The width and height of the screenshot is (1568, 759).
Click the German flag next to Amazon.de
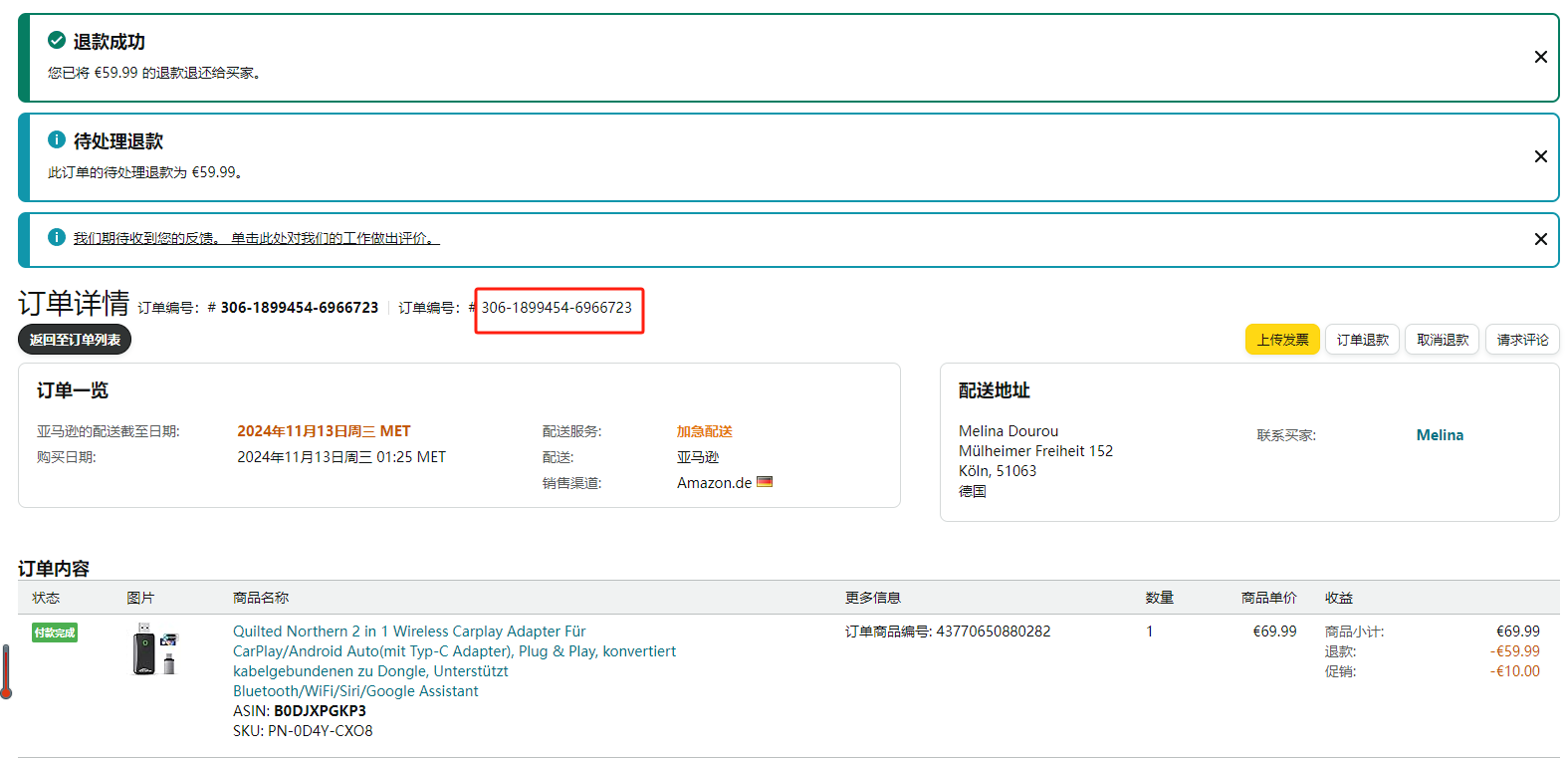(x=765, y=482)
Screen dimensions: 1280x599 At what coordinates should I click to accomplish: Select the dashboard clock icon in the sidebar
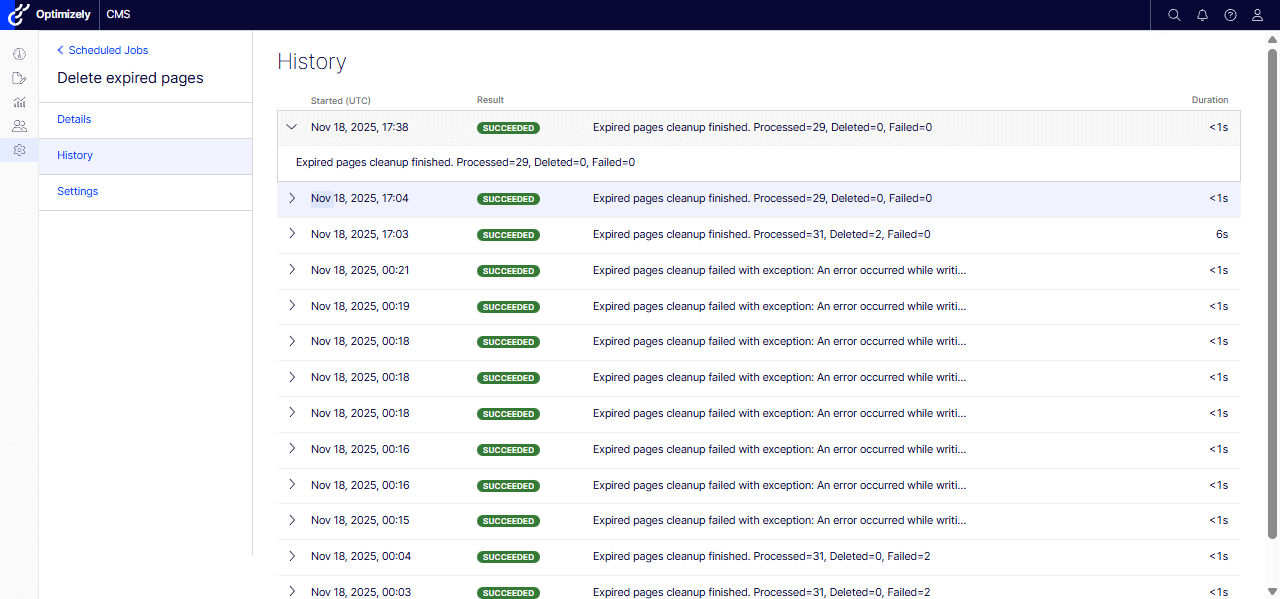point(18,53)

=== WHAT IS REQUIRED ===
Except for the pictures, please retype the listing above exactly.

=== RESULT FOR THIS EXERCISE ===
The width and height of the screenshot is (1568, 759).
Click the German flag next to Amazon.de
(x=765, y=482)
Screen dimensions: 1280x599 At what coordinates should I click to accomplish: Select the dashboard clock icon in the sidebar
point(18,53)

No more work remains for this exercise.